Folha de São Paulo, sábado, 17 de outubro de 2009
Nova lei da Espanha limita aplicação de jurisdição universal
Evocado para apurar denúncias em Gaza e no Tibete, princípio só valerá em casos que envolvam espanhóis
O Parlamento da Espanha aprovou anteontem uma emenda de lei que limita a aplicação do princípio da justiça universal -evocado pelo país para emitir, em 1998, mandado de prisão contra o ditador chileno Augusto Pinochet (1973-90) e abrir investigações sobre violações aos direitos humanos em locais como Guatemala, Tibete, Gaza e Guantánamo.
Segundo a nova norma -aprovada na Câmara por 319 votos a favor e 5 contra, após aval do Senado-, a Justiça espanhola só poderá intervir em casos fora do país se houver espanhóis entre as vítimas ou se os suspeitos dos crimes estiverem na Espanha.

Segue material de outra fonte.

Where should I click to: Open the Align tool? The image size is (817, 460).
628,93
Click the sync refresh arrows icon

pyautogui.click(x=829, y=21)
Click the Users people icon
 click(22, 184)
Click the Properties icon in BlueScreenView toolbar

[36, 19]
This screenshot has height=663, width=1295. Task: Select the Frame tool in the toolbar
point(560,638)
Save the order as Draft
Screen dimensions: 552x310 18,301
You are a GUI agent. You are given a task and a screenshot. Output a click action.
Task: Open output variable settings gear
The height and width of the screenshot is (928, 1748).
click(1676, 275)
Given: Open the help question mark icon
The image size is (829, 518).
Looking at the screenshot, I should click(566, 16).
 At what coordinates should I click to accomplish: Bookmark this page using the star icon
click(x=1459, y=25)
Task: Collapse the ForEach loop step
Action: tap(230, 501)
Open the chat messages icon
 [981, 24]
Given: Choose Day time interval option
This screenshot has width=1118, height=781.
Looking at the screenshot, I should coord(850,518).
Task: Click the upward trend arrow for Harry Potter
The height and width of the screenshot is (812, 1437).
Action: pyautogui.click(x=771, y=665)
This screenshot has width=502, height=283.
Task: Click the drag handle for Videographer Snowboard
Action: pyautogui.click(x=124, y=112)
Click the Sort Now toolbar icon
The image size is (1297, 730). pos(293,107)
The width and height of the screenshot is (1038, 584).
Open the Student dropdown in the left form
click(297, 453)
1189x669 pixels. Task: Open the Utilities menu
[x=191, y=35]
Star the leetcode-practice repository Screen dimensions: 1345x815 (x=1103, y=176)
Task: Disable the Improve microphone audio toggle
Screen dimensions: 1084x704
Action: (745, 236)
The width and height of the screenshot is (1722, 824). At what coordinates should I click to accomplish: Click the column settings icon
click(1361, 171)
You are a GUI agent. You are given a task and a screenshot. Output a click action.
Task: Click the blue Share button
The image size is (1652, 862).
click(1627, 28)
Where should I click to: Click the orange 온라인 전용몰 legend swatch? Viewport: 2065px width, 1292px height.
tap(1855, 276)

A medida não é retroativa -não afeta investigações em curso. Mas é alvo de críticas de grupos de direitos humanos e alguns juristas. "É um retrocesso lamentável", disse à Folha Manuel Ollé Sesé, advogado de acusação em casos da Audiência Nacional espanhola, inclusive o de Pinochet.
Ele opina que "a decisão obedece a pressões políticas e diplomáticas", em referência a reações de países como China e Israel à intervenção da Justiça espanhola em casos em territórios sob sua jurisdição -uma investigação sobre abusos em Gaza foi recentemente arquivada na Espanha.
Anteontem, Shimon Peres, presidente israelense, agradeceu o espanhol José Luis Rodríguez Zapatero "pela posição adotada para que líderes israelenses não sejam levados ao tribunal por defender seu povo".
A justificativa do Parlamento espanhol é que a mudança fará a Justiça mais eficiente. Mas alguns congressistas admitiram o viés político da decisão -capaz de forjar uma improvável aliança entre o Partido Popular (direita, oposição) e o PSOE (esquerda, governista).
"[A lei anterior] afetava nossas relações internacionais, gerando conflitos diplomáticos", dissera ao jornal "El País" Dolors Montserrat, do PP, em junho, quando a emenda passou pela primeira vez na Câmara.
Vácuo
A partir de convenções internacionais sobre tortura e genocídio, países como a Espanha criaram leis internas para processar crimes contra os direitos humanos. A Espanha se diferenciou ao aceitar denúncias de "ação popular" -qualquer pessoa, organismo ou associação que tivesse interesse legítimo podia formular uma denúncia.
Com a mudança da lei, o país perde outro diferencial: o de não exigir que o delito tivesse relação com o Estado que o julga. Até então, diz Ollé Sesé, a limitação era só que o crime de lesa-humanidade não tivesse sido julgado em seu país.
Para Oscar Vilhena, professor de direito da FGV-SP, o vácuo na justiça universal deixado pela nova lei espanhola deveria ser ocupado pelo Tribunal Penal Internacional. "Mas o sistema internacional de direitos humanos tem poucas ferramentas de implementação, que é o que havia criado a Espanha", aponta. Um exemplo: o TPI não pode julgar crimes anteriores a 2002, ano em que foi criado, pelo Tratado de Roma.